Task to complete: Restate the records that follow word for word. Omit the images.

*** Data listing ***

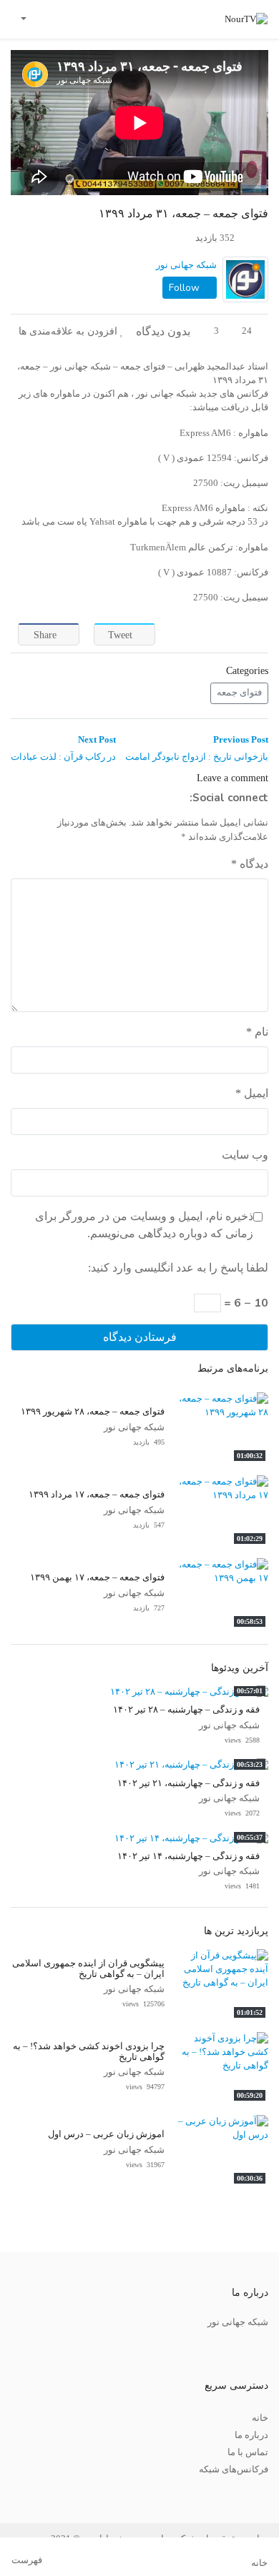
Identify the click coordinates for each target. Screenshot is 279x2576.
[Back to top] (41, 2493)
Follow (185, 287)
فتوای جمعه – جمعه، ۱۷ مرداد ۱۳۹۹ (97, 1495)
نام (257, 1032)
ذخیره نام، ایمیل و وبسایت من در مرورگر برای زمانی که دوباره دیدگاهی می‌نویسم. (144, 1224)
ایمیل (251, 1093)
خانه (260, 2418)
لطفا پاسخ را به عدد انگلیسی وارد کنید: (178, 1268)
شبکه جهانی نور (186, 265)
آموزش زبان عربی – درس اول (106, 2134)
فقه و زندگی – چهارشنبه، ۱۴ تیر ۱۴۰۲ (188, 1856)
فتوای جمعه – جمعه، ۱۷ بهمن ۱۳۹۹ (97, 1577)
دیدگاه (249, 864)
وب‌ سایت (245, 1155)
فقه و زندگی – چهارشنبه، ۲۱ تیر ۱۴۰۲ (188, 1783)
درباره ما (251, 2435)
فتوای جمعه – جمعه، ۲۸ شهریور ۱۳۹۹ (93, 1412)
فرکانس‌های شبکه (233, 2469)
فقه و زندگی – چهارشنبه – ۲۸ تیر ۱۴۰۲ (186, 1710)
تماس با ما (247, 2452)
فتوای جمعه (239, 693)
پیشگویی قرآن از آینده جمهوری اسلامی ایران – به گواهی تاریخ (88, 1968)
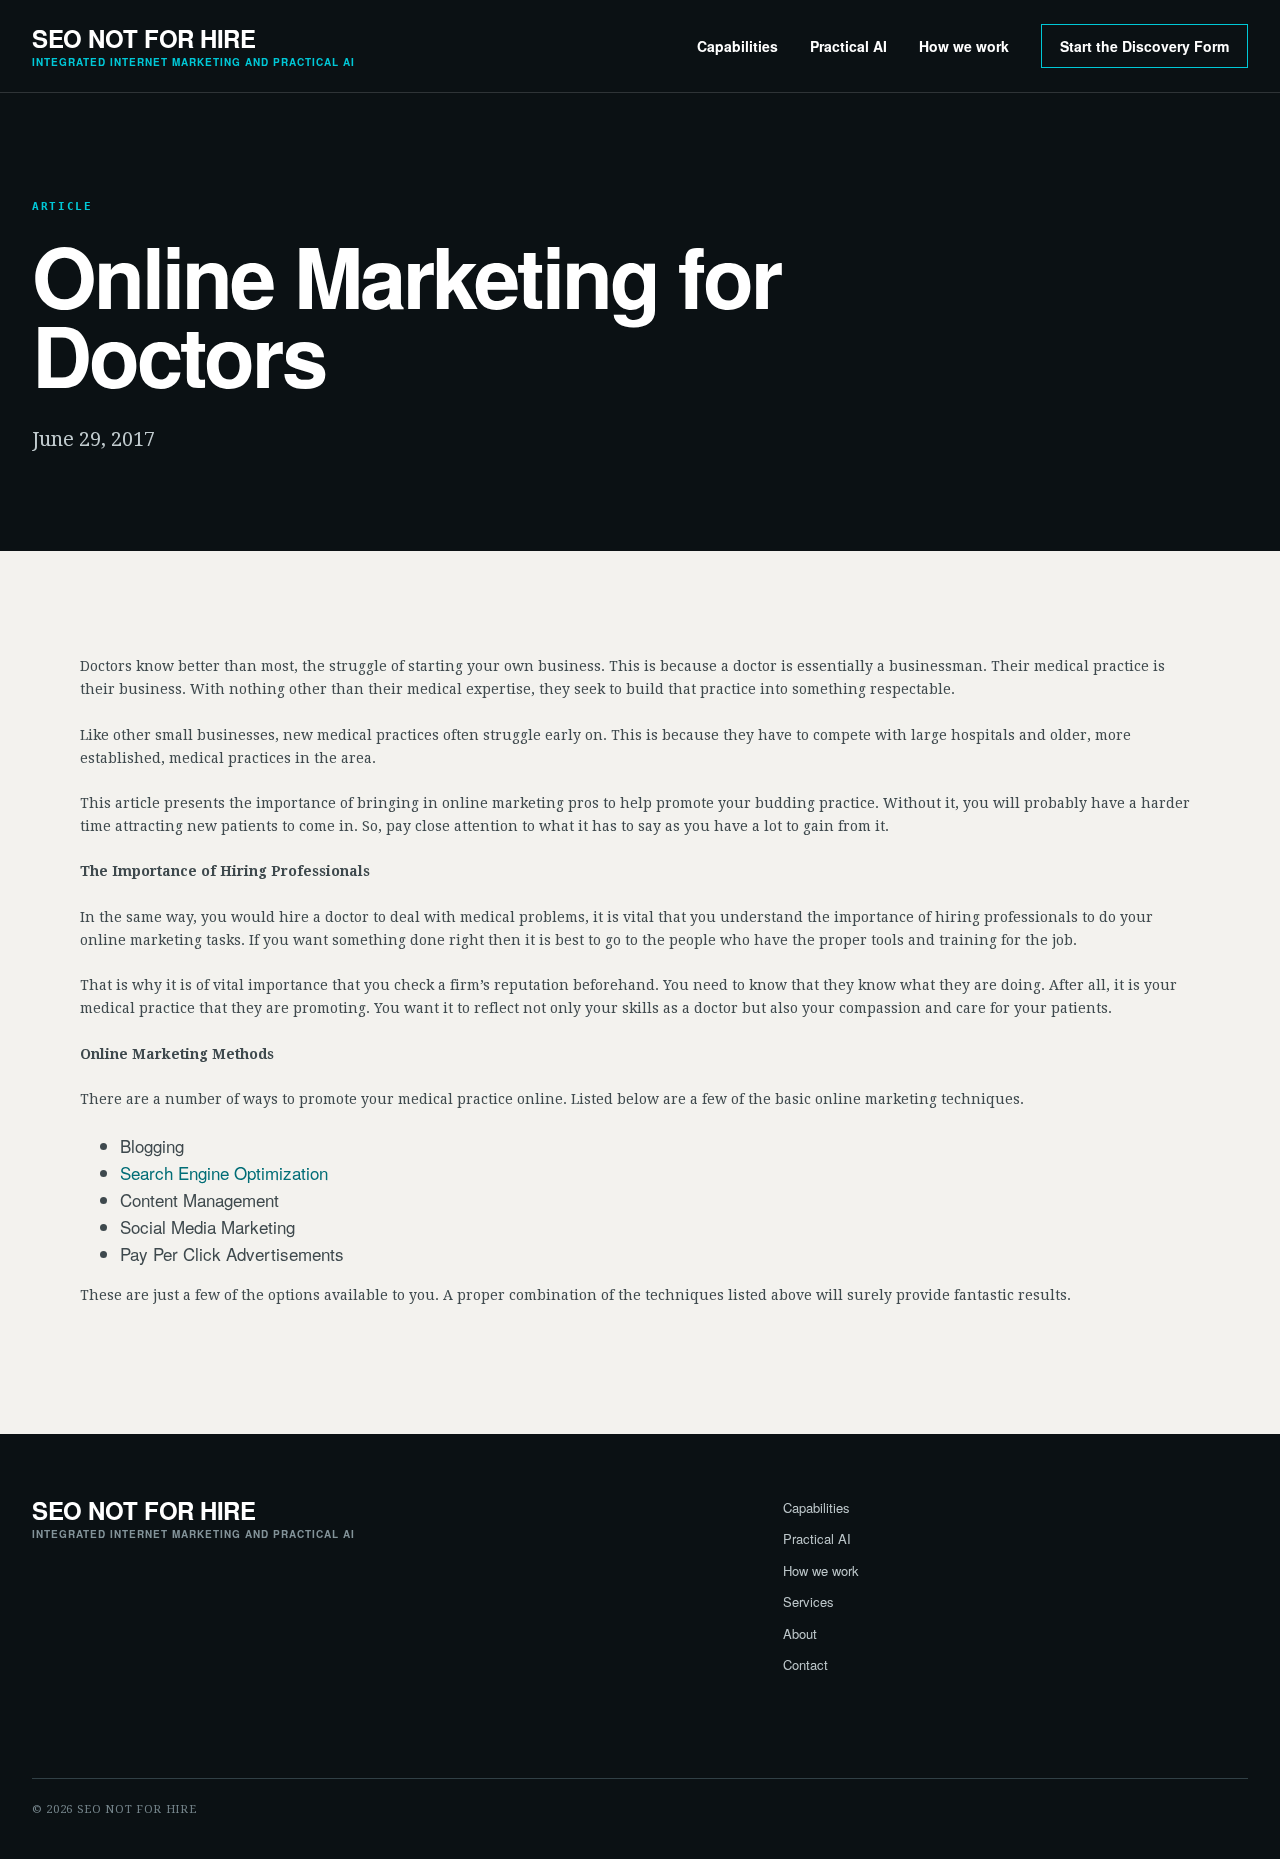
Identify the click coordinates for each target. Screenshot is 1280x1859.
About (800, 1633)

*** End of Data listing ***

Expected answer:
Identify the click coordinates for each target. Screenshot is 279x2576.
[Back to top] (41, 2493)
Follow (185, 287)
فتوای جمعه – جمعه، ۱۷ مرداد ۱۳۹۹ (97, 1495)
نام (257, 1032)
ذخیره نام، ایمیل و وبسایت من در مرورگر برای زمانی که دوباره دیدگاهی می‌نویسم. (144, 1224)
ایمیل (251, 1093)
خانه (260, 2418)
لطفا پاسخ را به عدد انگلیسی وارد کنید: (178, 1268)
شبکه جهانی نور (186, 265)
آموزش زبان عربی – درس اول (106, 2134)
فقه و زندگی – چهارشنبه، ۱۴ تیر ۱۴۰۲ (188, 1856)
فتوای جمعه – جمعه، ۱۷ بهمن ۱۳۹۹ (97, 1577)
دیدگاه (249, 864)
وب‌ سایت (245, 1155)
فقه و زندگی – چهارشنبه، ۲۱ تیر ۱۴۰۲ (188, 1783)
درباره ما (251, 2435)
فتوای جمعه – جمعه، ۲۸ شهریور ۱۳۹۹ (93, 1412)
فرکانس‌های شبکه (233, 2469)
فقه و زندگی – چهارشنبه – ۲۸ تیر ۱۴۰۲ (186, 1710)
تماس با ما (247, 2452)
فتوای جمعه (239, 693)
پیشگویی قرآن از آینده جمهوری اسلامی ایران – به گواهی تاریخ (88, 1968)
Identify the click coordinates for each target. Screenshot is 1280x1859.
About (800, 1633)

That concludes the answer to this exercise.